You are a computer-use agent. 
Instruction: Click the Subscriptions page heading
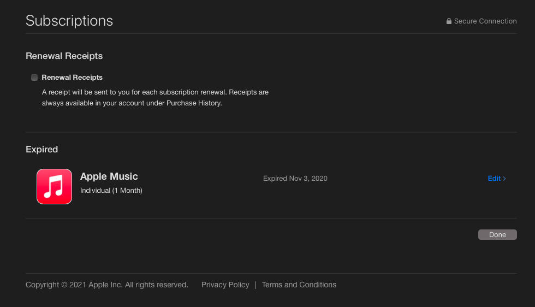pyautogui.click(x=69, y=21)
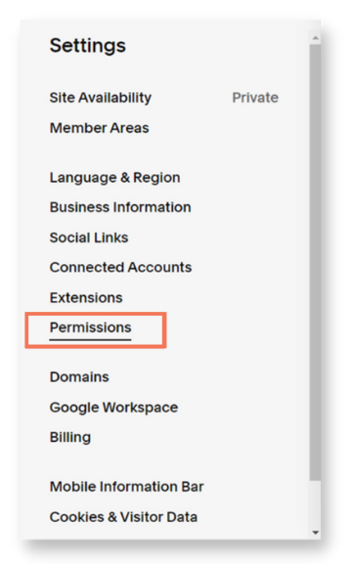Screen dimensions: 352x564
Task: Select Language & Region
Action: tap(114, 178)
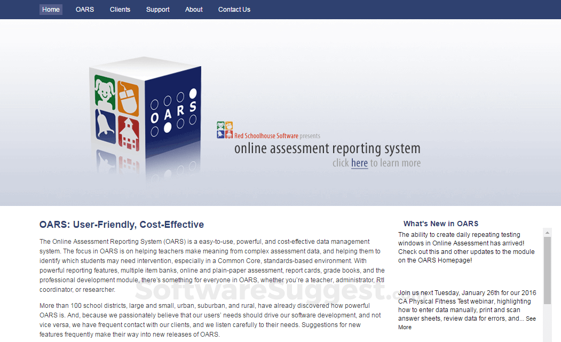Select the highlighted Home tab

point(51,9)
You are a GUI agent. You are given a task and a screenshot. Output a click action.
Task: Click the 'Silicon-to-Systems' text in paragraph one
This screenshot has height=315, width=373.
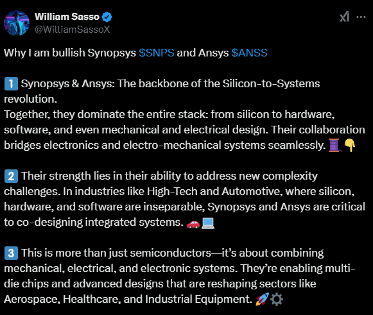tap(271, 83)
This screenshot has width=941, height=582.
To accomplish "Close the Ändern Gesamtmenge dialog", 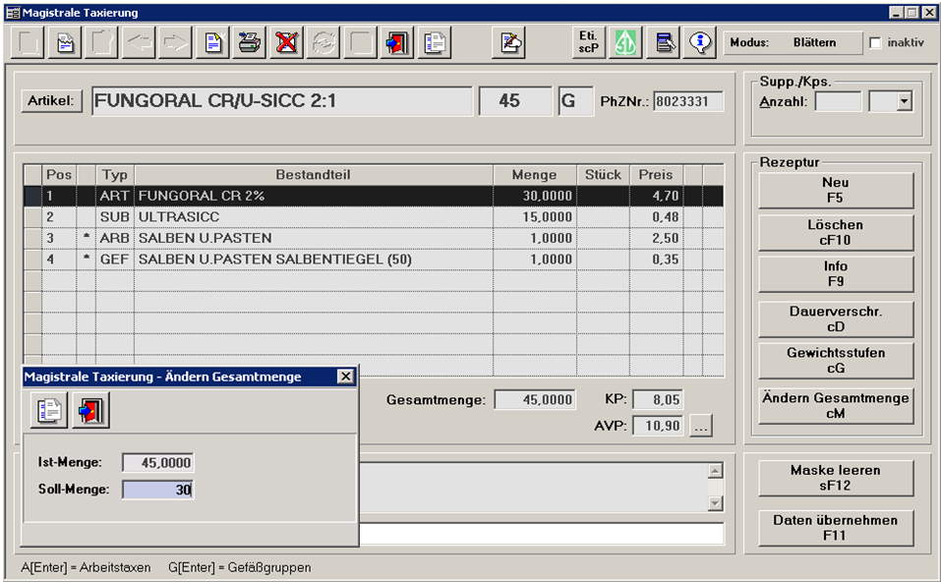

○ ○ ○ ○ ○

» **What you will do**:
Print the entries again exactly as they appear above. Do not print the pictures.

» **Task output**:
You are a computer-use agent. 
Instruction: Click the Subscriptions page heading
pyautogui.click(x=69, y=21)
Screen dimensions: 352x564
Task: Select Language & Region
Action: tap(114, 178)
Select the highlighted Home tab

point(51,9)
You are a GUI agent. You are given a task and a screenshot. Output a click action.
Task: Click the 'Silicon-to-Systems' text in paragraph one
This screenshot has height=315, width=373.
tap(271, 83)
This screenshot has width=941, height=582.
To accomplish "Close the Ändern Gesamtmenge dialog", 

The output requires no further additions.